# To-Mera in London



## leeb (Feb 28, 2007)

Hi People

Just a quick note to let you know that To-Mera will be playing The Barfly in Camden on the 29th March.

Support comes from the excellent Linear Sphere, who are a must for fans of Watchtower, Spiral Architect, etc. 

The main support band is still to be announced but will be soon.

Tickets are available here.

Hope you can make it!

Cheers

Lee - To-Mera


----------



## eaeolian (Feb 28, 2007)

Howdy, Lee.  I can't seem to get away from you in Cyberspace.

Fans of "proggy" metal shoudl definitely check To-Mera out.


----------



## maliciousteve (Feb 28, 2007)

You guys were awesome when you supported Emperor. Though the crowd could have been better but who cares you guys played great.


----------



## leeb (Feb 28, 2007)

hehe. You never know where I'll pop up next 

The rather brill Interlock have just confirmed as the main support. It's gonna be a good night I think


----------



## metalfiend666 (Feb 28, 2007)

Hmm, sounds like a gig worth going to. Funny you should mention Interlock, I've just done an interview with John for here. It's just waiting for Chris to give it the magic formatting treatment.


----------



## DSS3 (Feb 28, 2007)

To-Mera are GODS!


----------



## distressed_romeo (Feb 28, 2007)

Omigod, I need to be there! I love both bands!!!!

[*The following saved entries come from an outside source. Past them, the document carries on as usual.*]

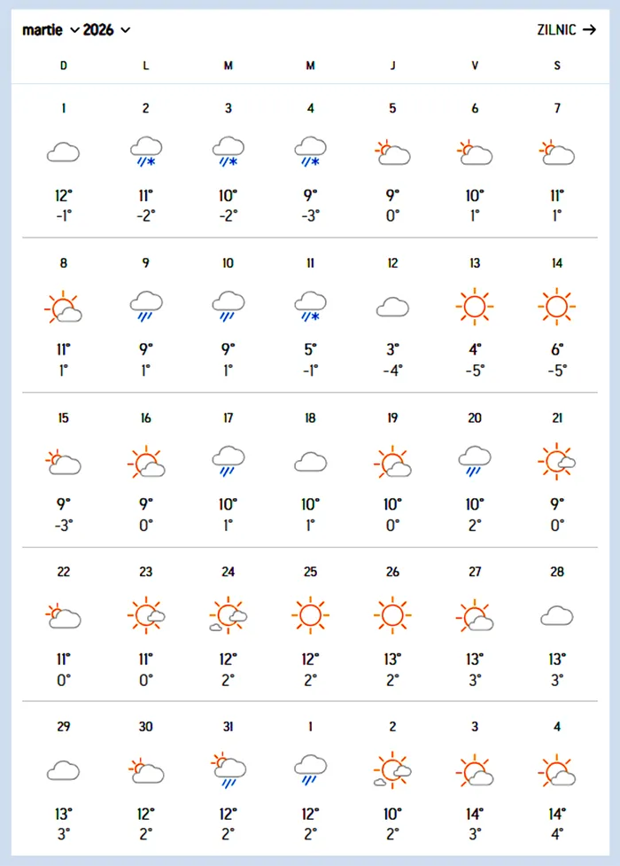
Task: Click the 13° high temperature on day 26
Action: click(392, 659)
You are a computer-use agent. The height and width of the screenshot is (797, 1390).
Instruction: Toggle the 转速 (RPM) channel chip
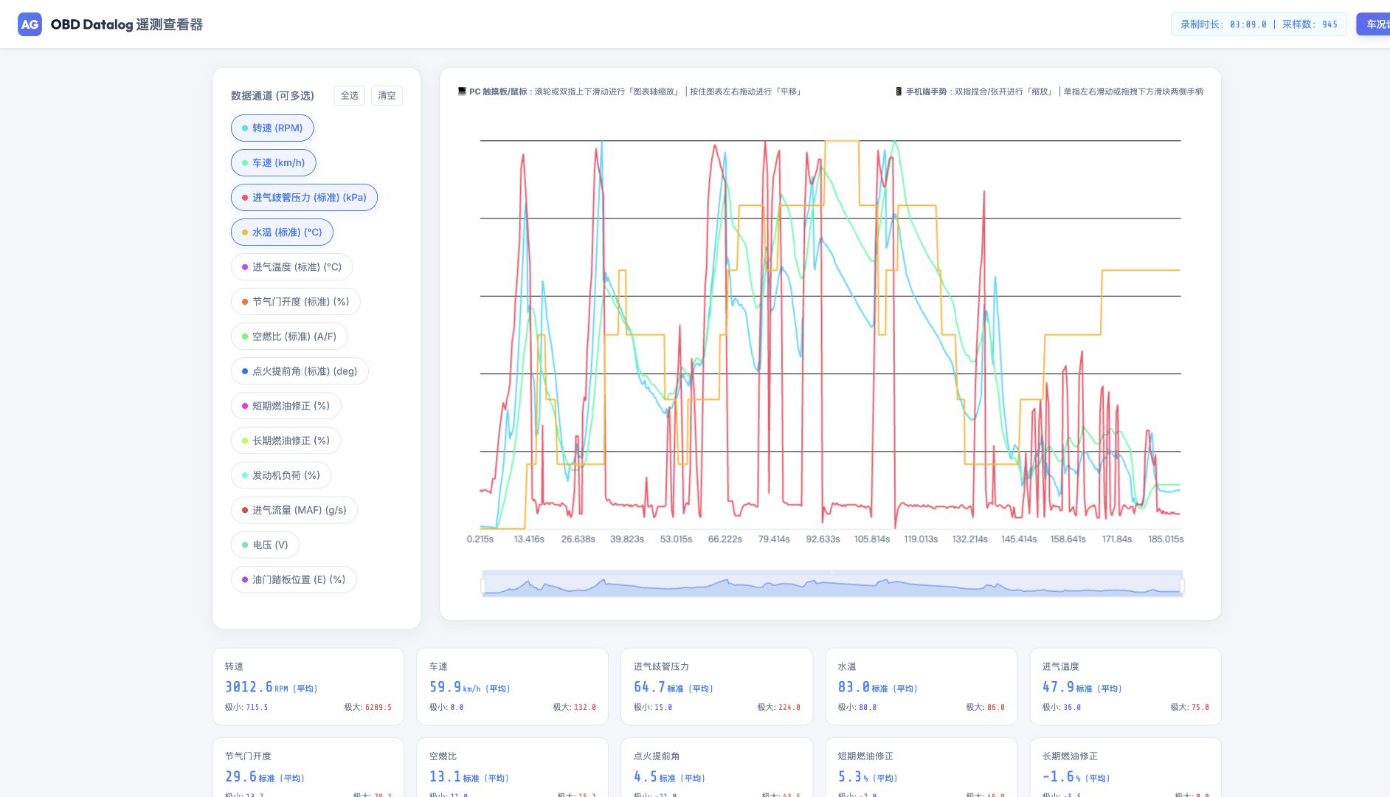272,128

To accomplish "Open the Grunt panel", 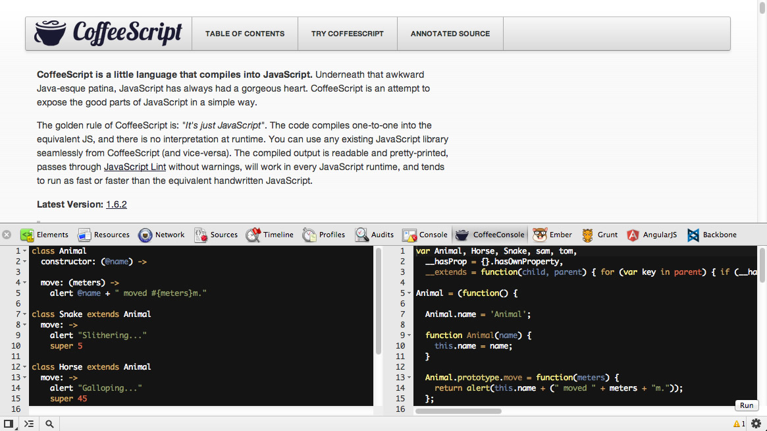I will [x=600, y=235].
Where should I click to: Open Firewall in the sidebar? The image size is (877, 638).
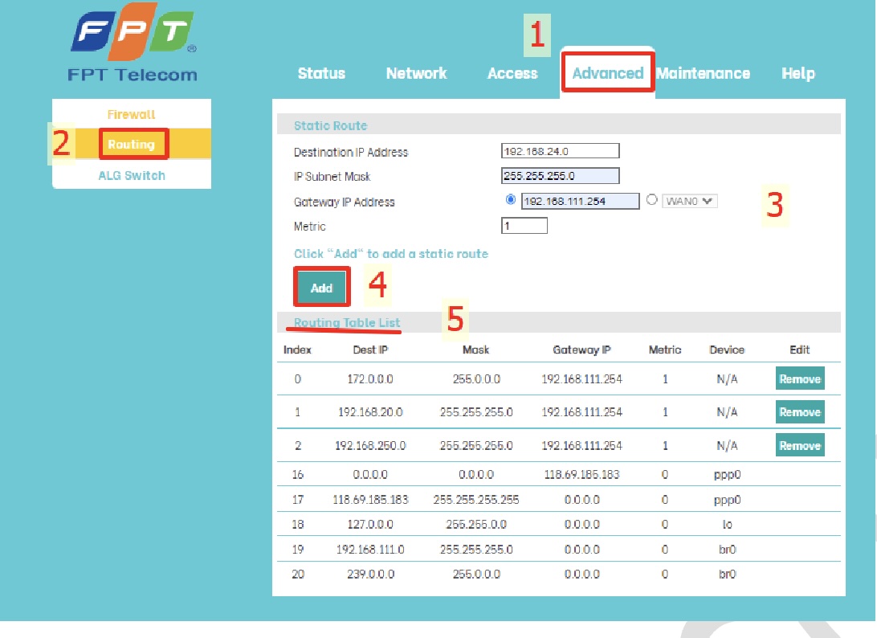tap(131, 115)
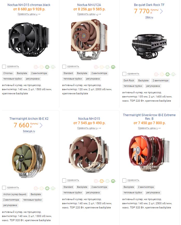
Task: Click the yellow neutral face icon for NH-D15 chromax.black
Action: click(x=41, y=67)
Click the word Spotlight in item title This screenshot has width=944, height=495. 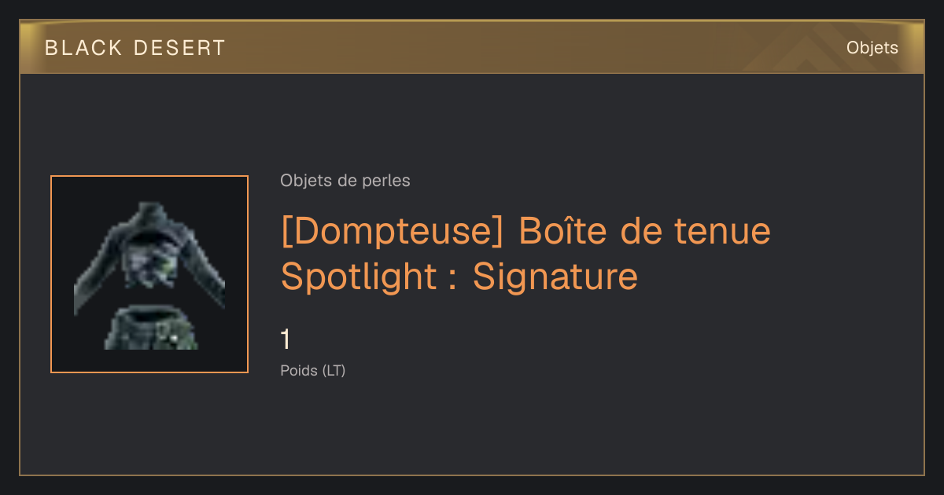point(358,278)
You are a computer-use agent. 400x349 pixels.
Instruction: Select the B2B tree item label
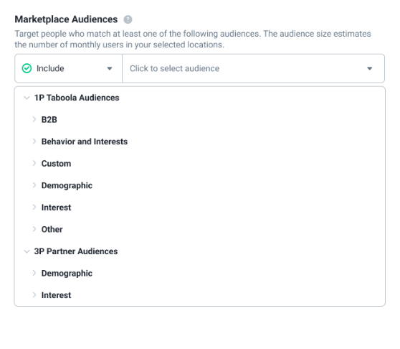pos(49,120)
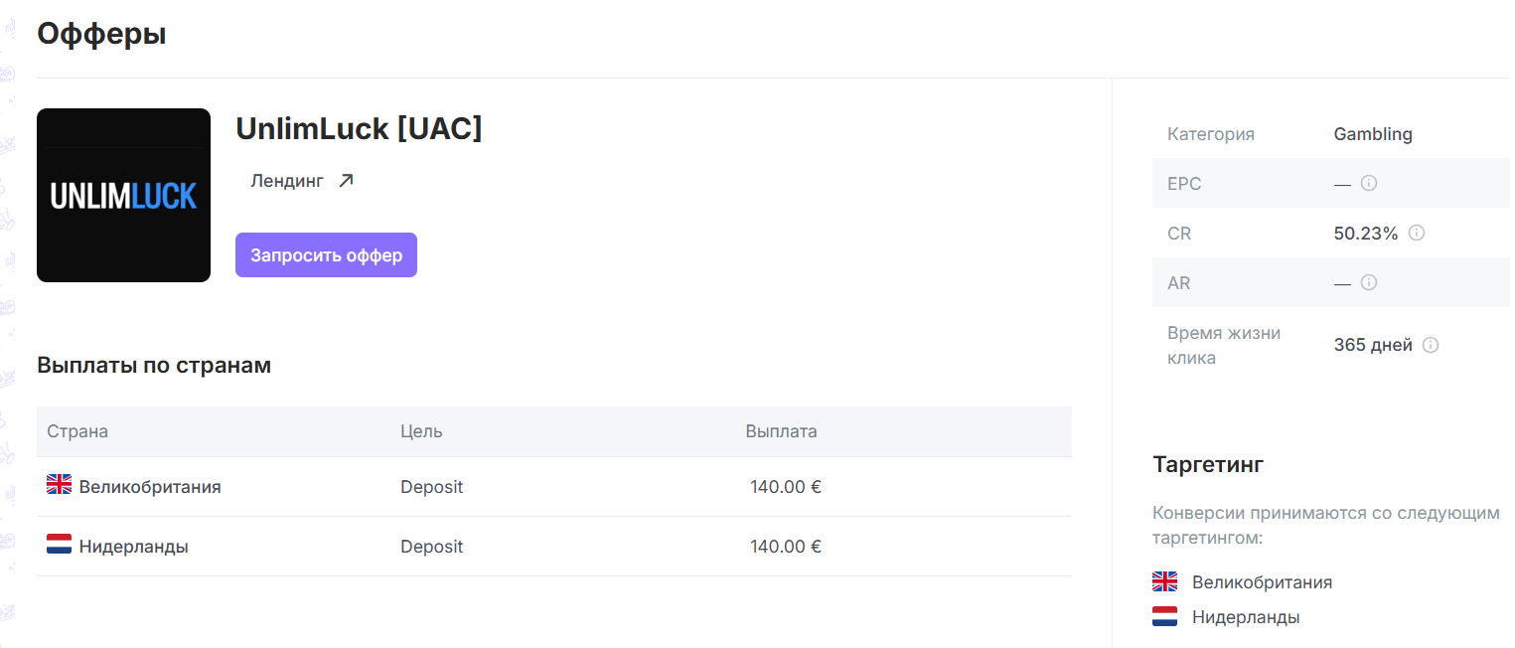Click the info icon beside 365 дней
Screen dimensions: 1515x648
coord(1431,346)
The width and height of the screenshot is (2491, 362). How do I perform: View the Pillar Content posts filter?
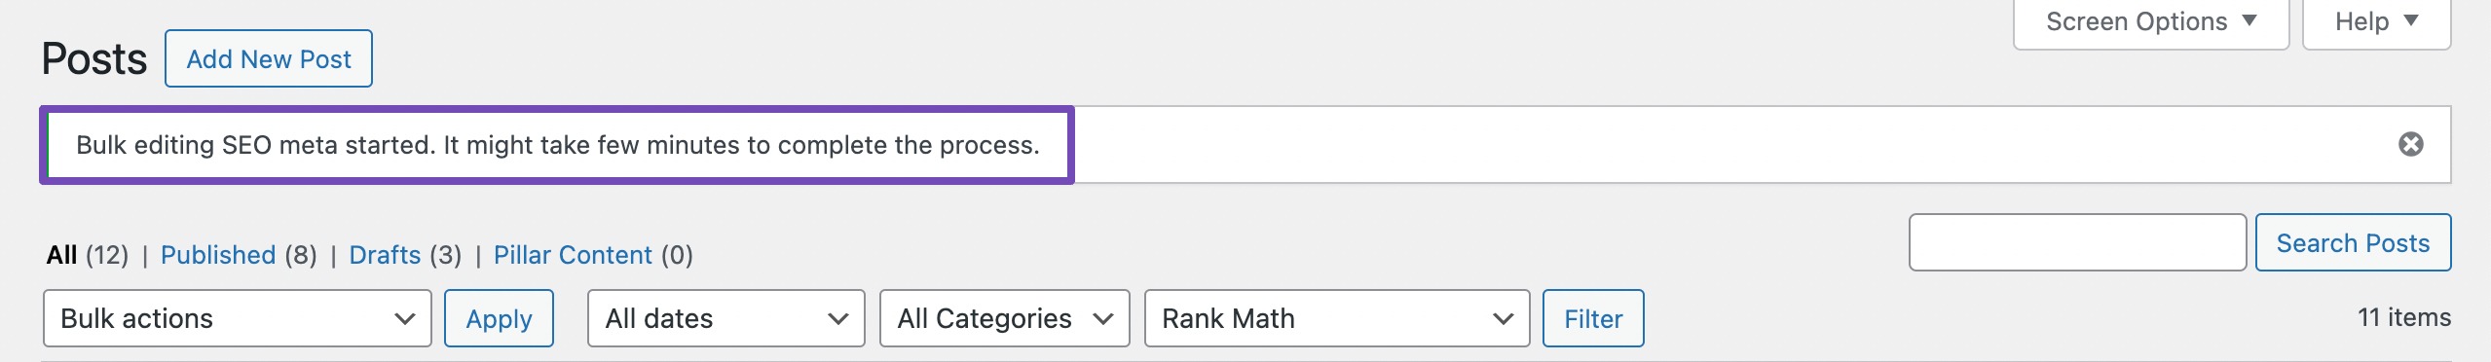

Just booked tickets for me and my brother!


----------



## Shikaru (Feb 28, 2007)

Hmmmm, I'd heard of To-mera before but never given them a listen. I'm listening to "Blood" on their myspace now and I really wish I'd checked them out sooner. This stuff rocks!

I see they went through Glasgow bout two weeks ago as well, wishing I'd know how good they were so I would've gone now 

I think a visit to the iTunes store is in order


----------



## Leec (Feb 28, 2007)

Tom's a fantastic guitarist and great guy. To-mera are excellent! Linear Sphere, too. That'll be a great gig.


----------



## distressed_romeo (Mar 9, 2007)

BUMP!! 

Who's definitely going to be going to this? My brother and I have already got our tickets, so we'll definitely be there...


----------



## leeb (Mar 30, 2007)

Cheers to everyone from here who came last night and helped to make it a sell-out. I met a couple of you at least.

It wasn't our best night, mainly due to technical problems with the in-house PA system (blown up bass amps don't help either ), but I think we got there in the end. 

We've got another one at the end of May I believe. I shall let you know as soon as I have the details.

Cheers!

Lee


----------



## metalfiend666 (Mar 30, 2007)

I heard about the bass amp problem. Unfortunately I didn't get to hang around to see you, my girlfriend's pregnant and started feeling funny, but it was a good night up to then. Hopefully I'll get to see you guys soon.


----------



## Jerich (Mar 30, 2007)

Tom's a friend of mine he is a really good player too...I know he just recently switched to EMG pickups...take photo's of the show and post em' on the board for peeps who cannot make the show?


----------



## leeb (Mar 30, 2007)

He just purchased a 7 string baritone for the newer songs that have an F# tuning. No idea what make it is, but it's wood coloured  I believe pics were taken and will no doubt be on here soon.


----------



## Jerich (Mar 30, 2007)

yes he has a ESP stephan Carpenter now...and he loves it.....and wants to get a Black one nioew "I believe"...take photo's did we mention that?....


----------



## distressed_romeo (Mar 31, 2007)

leeb said:


> Cheers to everyone from here who came last night and helped to make it a sell-out. I met a couple of you at least.
> 
> It wasn't our best night, mainly due to technical problems with the in-house PA system (blown up bass amps don't help either ), but I think we got there in the end.
> 
> ...



Well done again last night dude! You guys were kicking ass.

I'll definitely try and be there for the next one.

Pics from the night are in the other thread on this show...

Oh, and Tom rocks, as he texted me the phone numbers for several recommended jazz instructors in London...thanks again!


----------



## Jerich (Mar 31, 2007)

Tom is great for the 7 string guitar community


----------